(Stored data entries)
((

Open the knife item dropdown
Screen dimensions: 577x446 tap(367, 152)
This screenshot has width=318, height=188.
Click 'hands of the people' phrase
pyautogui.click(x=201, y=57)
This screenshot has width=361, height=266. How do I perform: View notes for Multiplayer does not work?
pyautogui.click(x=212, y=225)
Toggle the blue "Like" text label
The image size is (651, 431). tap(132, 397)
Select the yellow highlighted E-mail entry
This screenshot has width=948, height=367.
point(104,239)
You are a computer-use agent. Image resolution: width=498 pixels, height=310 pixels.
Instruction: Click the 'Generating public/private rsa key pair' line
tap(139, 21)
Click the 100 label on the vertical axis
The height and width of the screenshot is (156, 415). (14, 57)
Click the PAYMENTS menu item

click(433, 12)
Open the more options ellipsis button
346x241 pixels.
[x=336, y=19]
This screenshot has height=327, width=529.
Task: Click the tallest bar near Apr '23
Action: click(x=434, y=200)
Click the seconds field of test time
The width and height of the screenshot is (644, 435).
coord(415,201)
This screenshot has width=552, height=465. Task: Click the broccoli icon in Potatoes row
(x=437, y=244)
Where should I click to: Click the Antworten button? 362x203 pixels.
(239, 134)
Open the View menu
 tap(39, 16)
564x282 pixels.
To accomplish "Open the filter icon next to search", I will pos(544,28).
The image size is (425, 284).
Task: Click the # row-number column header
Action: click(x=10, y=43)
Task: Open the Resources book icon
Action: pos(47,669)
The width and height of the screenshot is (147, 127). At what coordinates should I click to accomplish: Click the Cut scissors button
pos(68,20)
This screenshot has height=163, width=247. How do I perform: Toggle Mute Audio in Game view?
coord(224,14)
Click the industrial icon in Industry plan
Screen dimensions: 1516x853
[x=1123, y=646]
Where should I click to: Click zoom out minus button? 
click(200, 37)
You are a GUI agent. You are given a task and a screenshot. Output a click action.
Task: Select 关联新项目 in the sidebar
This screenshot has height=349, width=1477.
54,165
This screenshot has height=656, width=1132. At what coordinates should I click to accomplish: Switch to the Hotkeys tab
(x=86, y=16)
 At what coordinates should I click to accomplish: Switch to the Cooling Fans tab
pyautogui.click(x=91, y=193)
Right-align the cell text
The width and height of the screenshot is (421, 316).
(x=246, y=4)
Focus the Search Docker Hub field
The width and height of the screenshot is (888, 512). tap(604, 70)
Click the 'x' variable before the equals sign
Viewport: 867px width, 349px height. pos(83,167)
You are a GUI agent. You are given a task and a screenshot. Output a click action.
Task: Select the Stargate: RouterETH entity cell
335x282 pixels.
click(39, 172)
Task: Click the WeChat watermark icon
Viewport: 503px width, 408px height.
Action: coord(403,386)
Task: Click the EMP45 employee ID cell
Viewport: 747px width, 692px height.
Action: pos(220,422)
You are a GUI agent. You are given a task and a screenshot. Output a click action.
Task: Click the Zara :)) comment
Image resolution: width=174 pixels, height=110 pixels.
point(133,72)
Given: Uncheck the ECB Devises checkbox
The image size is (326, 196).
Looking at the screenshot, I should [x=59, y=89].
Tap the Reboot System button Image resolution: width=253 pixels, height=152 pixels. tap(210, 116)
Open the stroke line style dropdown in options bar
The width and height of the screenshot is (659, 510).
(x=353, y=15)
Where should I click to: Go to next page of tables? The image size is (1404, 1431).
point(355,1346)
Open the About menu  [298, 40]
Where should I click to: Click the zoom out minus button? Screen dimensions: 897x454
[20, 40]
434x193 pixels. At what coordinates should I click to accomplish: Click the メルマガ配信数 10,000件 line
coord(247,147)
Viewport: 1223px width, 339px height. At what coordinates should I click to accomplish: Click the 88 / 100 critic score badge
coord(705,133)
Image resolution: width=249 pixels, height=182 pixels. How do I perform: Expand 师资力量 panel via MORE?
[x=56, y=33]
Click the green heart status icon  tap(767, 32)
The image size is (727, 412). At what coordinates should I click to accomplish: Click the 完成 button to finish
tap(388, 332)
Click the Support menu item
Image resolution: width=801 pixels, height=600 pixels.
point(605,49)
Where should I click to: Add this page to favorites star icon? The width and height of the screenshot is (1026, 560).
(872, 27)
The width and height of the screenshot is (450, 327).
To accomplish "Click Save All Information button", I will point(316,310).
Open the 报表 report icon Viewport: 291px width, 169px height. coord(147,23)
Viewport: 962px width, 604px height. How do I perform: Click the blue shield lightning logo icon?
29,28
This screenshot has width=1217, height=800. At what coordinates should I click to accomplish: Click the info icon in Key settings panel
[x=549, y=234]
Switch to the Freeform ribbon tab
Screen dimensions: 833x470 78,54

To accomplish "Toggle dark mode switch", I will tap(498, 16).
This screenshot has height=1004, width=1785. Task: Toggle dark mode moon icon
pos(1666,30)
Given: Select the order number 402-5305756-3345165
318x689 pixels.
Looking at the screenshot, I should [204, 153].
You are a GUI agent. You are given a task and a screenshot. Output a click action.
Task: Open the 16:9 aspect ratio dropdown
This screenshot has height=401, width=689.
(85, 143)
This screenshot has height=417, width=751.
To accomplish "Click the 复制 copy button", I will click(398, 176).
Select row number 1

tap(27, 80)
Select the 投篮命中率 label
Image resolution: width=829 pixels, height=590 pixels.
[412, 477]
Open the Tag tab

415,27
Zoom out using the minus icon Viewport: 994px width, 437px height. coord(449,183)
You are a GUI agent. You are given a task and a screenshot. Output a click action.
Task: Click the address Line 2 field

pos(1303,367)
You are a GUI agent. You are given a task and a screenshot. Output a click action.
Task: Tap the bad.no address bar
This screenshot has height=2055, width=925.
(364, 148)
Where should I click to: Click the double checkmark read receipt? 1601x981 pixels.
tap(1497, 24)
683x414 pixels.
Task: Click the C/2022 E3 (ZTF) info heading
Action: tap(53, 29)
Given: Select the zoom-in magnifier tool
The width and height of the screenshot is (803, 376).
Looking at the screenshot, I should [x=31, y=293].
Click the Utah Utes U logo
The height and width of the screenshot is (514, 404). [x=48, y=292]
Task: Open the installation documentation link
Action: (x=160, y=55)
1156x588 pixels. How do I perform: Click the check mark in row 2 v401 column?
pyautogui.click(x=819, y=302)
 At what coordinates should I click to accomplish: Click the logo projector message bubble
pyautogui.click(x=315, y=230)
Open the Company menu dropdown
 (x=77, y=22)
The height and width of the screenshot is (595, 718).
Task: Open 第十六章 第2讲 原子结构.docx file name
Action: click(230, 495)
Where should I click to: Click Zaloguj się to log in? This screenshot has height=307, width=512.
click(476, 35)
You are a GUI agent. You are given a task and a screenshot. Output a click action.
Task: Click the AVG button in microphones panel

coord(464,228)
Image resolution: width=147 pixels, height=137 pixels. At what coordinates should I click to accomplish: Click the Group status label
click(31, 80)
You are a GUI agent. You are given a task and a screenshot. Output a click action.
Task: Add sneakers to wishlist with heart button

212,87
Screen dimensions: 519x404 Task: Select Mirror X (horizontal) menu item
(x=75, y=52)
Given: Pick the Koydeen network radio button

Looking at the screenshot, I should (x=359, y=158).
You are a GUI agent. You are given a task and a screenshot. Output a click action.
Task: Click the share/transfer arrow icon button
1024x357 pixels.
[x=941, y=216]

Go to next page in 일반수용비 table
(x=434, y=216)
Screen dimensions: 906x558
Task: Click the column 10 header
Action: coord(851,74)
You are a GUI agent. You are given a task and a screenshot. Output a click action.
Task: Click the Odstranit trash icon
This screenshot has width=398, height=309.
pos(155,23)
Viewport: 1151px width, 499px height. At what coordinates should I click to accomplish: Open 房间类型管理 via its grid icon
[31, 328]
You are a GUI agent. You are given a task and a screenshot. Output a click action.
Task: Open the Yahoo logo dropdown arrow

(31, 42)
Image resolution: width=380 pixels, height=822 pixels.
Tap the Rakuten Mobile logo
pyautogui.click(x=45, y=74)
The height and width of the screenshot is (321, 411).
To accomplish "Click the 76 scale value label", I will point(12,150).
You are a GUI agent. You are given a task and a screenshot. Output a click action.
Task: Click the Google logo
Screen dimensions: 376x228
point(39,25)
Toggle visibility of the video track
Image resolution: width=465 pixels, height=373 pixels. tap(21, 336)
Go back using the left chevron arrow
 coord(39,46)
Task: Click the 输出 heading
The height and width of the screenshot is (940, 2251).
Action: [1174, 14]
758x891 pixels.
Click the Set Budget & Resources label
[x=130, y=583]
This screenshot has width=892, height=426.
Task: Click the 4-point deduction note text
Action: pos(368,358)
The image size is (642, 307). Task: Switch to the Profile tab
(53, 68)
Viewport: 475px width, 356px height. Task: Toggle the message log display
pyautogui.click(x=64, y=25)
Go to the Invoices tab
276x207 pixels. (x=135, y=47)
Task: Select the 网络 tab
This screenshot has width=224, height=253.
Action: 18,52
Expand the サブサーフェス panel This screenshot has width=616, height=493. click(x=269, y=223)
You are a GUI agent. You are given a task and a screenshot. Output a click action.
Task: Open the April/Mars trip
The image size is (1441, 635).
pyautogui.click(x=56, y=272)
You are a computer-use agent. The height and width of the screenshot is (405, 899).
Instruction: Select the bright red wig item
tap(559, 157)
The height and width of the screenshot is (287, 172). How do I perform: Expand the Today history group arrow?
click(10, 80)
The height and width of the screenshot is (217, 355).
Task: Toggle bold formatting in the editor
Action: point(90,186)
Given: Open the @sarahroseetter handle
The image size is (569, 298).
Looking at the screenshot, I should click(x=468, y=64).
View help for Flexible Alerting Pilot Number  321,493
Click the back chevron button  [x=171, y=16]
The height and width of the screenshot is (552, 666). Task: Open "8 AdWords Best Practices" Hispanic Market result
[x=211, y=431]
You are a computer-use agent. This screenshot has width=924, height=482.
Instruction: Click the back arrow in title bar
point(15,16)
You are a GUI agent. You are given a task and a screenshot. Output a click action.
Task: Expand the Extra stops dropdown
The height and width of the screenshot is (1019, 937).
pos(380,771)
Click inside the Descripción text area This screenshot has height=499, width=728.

))

What the task requires
Counting only those lines of the data above where the word "computer" appears, give the number and nothing more.

Exercise response
3